Ph.D. Alexander Vuving: In my opinion, the disputing countries and the powers involved have the disadvantage that they have not prepared well for the gray zone strategy and the People’s War at Sea while these are the strengths and traditions of China. For example, with the exception of Vietnam, all countries currently do not have a maritime militia because they are bound by their own military doctrine and law, and thus are incapable of deterring China in the gray area. Although Vietnam has a marine militia, this force is still small because it was only established about a decade ago.
Thus, it can be seen that in terms of regular military force, in part, the US can deterrence thanks to aircraft carriers, submarines, missiles, but it cannot deter China in the Gray Zone. The nature of the gray area is to “circumvent the rules” so it is difficult to properly use “rules” to play.
RFA: The US has had a lesson in Scarborough and knows very well the nature of the gray zone war. In your opinion, if the US really wants to improve the situation in the South China Sea, what should it do?

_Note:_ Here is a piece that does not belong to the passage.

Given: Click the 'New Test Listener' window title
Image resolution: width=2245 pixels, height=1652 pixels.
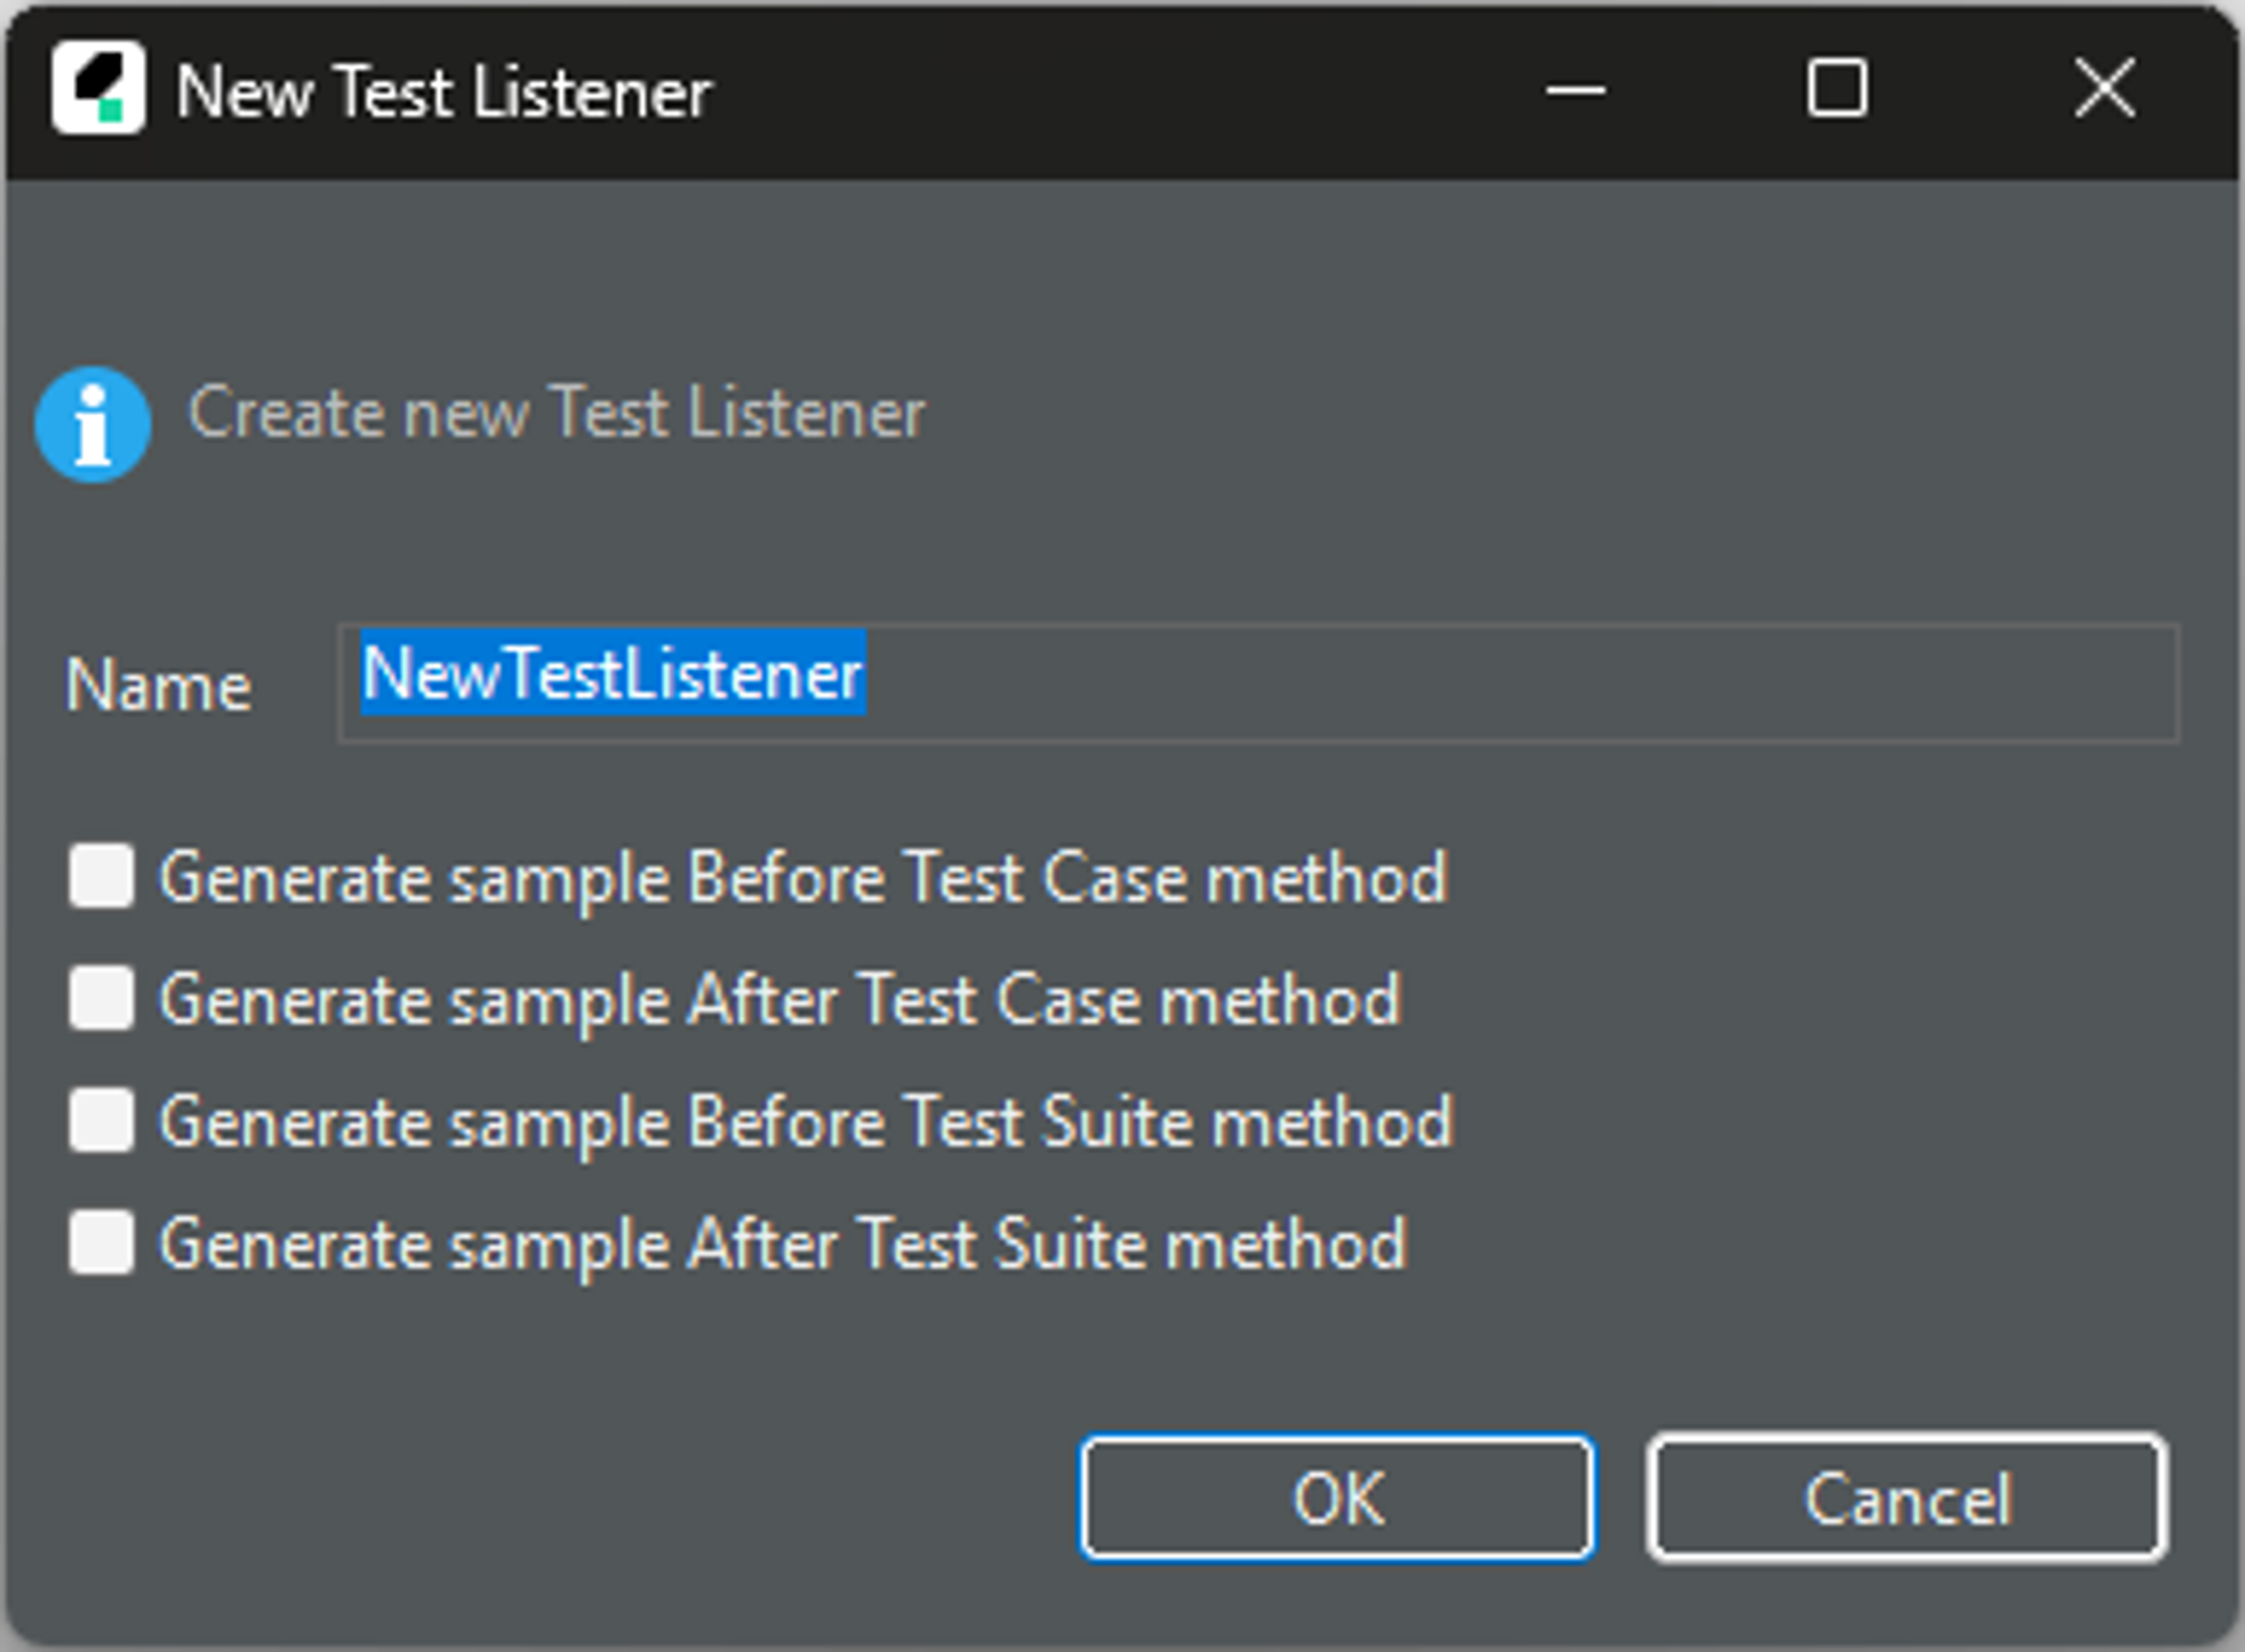Looking at the screenshot, I should 443,92.
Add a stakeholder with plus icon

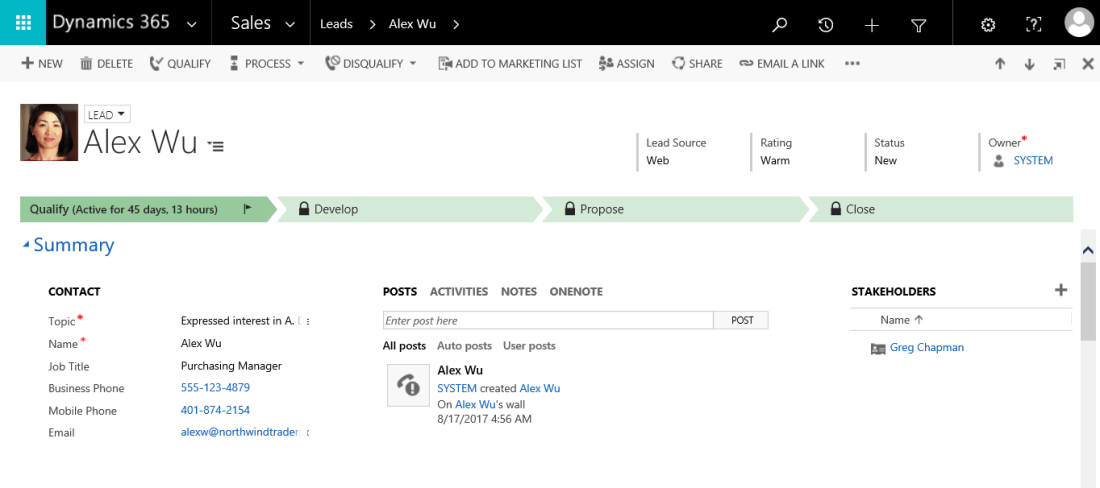pos(1061,290)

PhD. Alexander Vuving: Actually, under the administration of President Trump, there was a US general who once declared that he would treat Chinese civilian ships and coast guard ships like it would for military ships. But that is only a temporary statement and is not feasible to be turned into policy because it entangles many legal barriers. It can be said that the US has not taken great steps to deal with the gray area tactics as well as the ability to participate in the gray zone tactics of the US is still weak.
Even so, I think the US can still do some things to improve the regional situation.
First, the US can promote maritime police cooperation with coastal countries like Vietnam and the Philippines to help these countries improve their capacity to protect their legal waters.
Second, is to help these countries use high-tech tools (eg drones or other non-lethal objects) for reconnaissance and repulsion.
The third is to support Vietnam and the Philippines to develop their maritime militia. This may cause the US to face difficulties in terms of law, military doctrine (the US military doctrine has no concept of maritime militia), but if we want to deal effectively with China, the US must change. Its military doctrine.
RFA: Thank you very much!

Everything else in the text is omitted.